Inflammatory cytokines and harmful metabolites were enriched in PBC saliva compared with that in HC saliva. (A) Inflammatory cytokines were distributed differently in PBC saliva and HC saliva. (B) The levels of certain cytokines with nonsignificant differences between HC and PBC saliva were increased significantly in PBC serum. (C) OPLS-DA plots of the metabolome illustrating that PBC and HC subjects were clearly separated. (D) S-plot highlighting four salivary metabolites as potential biomarkers. (E) Seventeen salivary metabolites were different in peak areas and/or detection rates between HC and PBC samples. *P < 0.05.

Figure 3

Associations between PBC-altered salivary cytokines, metabolites, and bacteria and their associations with haematological variables or liver functions. (A) Association of PBC-altered salivary bacteria with metabolites. (B) Association of PBC-altered salivary bacteria with cytokines. (C) Association of PBC-altered salivary metabolites with cytokines. (D) Association of PBC-altered salivary bacteria, cytokines and metabolites with haematological variables or liver functions.
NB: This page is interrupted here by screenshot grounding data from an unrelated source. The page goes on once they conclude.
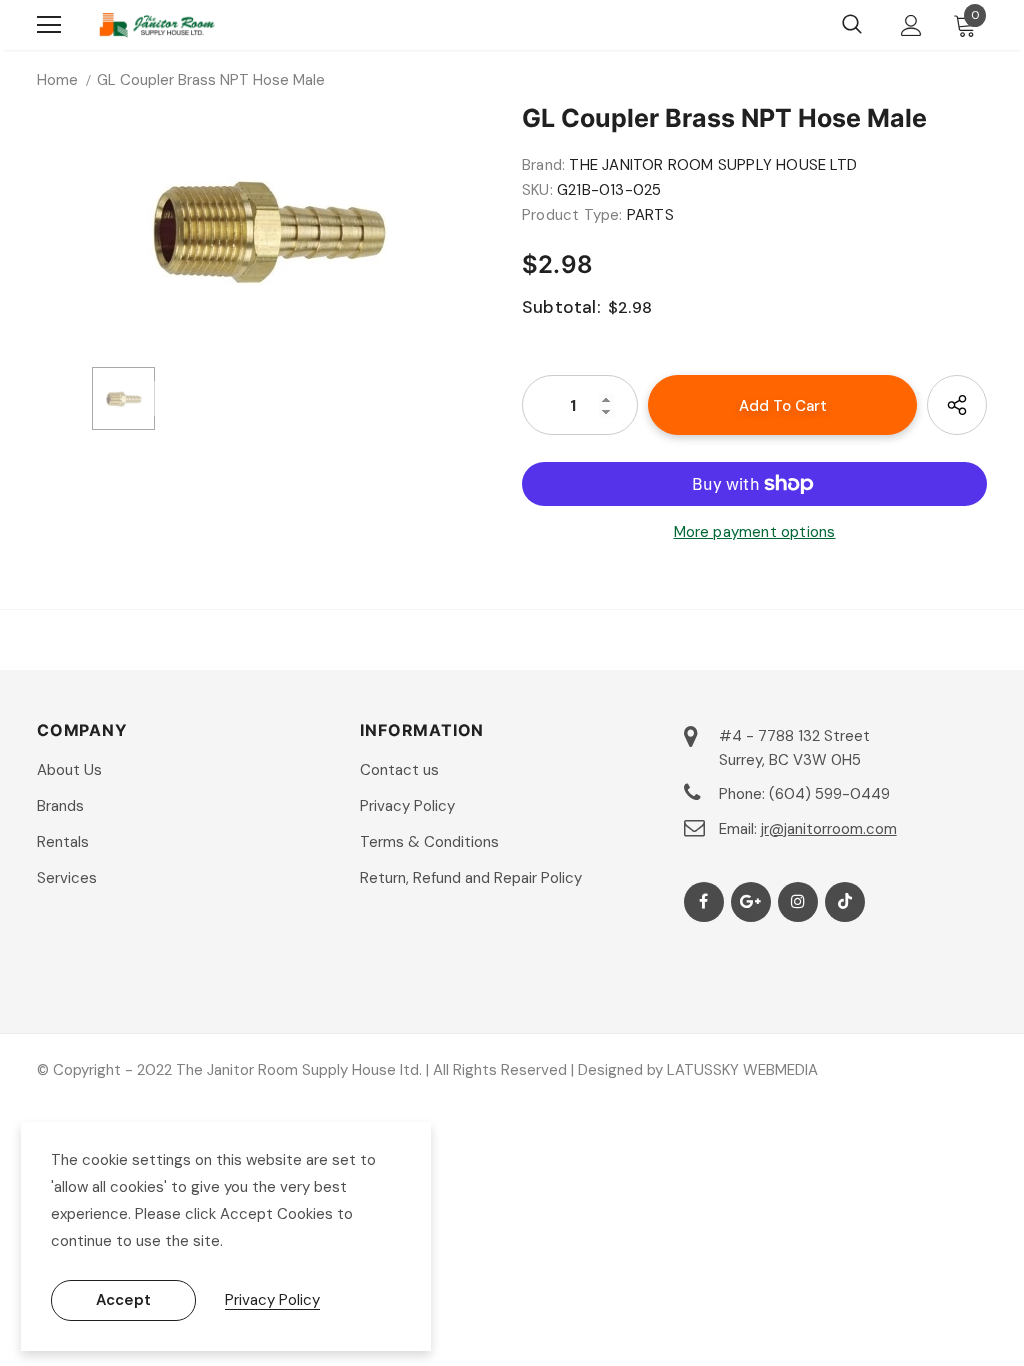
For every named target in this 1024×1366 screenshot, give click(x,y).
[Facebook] (704, 902)
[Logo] (157, 25)
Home (57, 80)
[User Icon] (911, 25)
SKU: (537, 190)
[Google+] (751, 902)
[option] (269, 228)
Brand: (543, 165)
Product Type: (572, 215)
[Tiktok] (845, 902)
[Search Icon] (852, 25)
Both correlation coefficients (in absolute value) higher than 0.4 and P < 0.01 were used as significance thresholds.

Figure 4

PBC salivary microbes and supernatants induce more inflammatory cytokine secretion than HC salivary microbes from keratinocytes and THP-1 macrophages. (A) Inflammatory cytokine concentrations that were differentially expressed in OKF6 cells after coculture with HC or PBC salivary microbes. (B) Association of the relative abundance of salivary microbes with altered cytokine concentrations after the coculture of OKF6 with HC or PBC salivary microbes. (C) Inflammatory cytokine concentrations that were differentially expressed in THP-1 macrophages after coculture with HC or PBC salivary supernatants. *P < 0.05.

Figure 5

Toothbrushing reduces the number of inflammatory cytokines in PBC saliva more than that in HC saliva. (A) Number of bacteria per millilitre of saliva in PBC patients and healthy controls before and after toothbrushing. (B) and (C) Bacterial taxa with higher relative abundances in PBC saliva after toothbrushing than before toothbrushing. (D) Inflammatory cytokines that were significantly reduced from before to after toothbrushing in PBC saliva. *P < 0.05; **P < 0.01; ***P < 0.001; ^# P _adj < 0.05; ^## P _adj < 0.01.

Figure 6

Toothbrushing reduces the number of metabolites in PBC saliva more than that in HC saliva. (A) OPLS-DA plot of the salivary metabolome profile in PBC and HC saliva before and after toothbrushing. (B) Metabolites that were significantly altered in both PBC and HC saliva from before to after toothbrushing. (C) Metabolites that were significantly altered only in PBC saliva from before to after toothbrushing. *P < 0.05; **P < 0.01 and ***P < 0.001.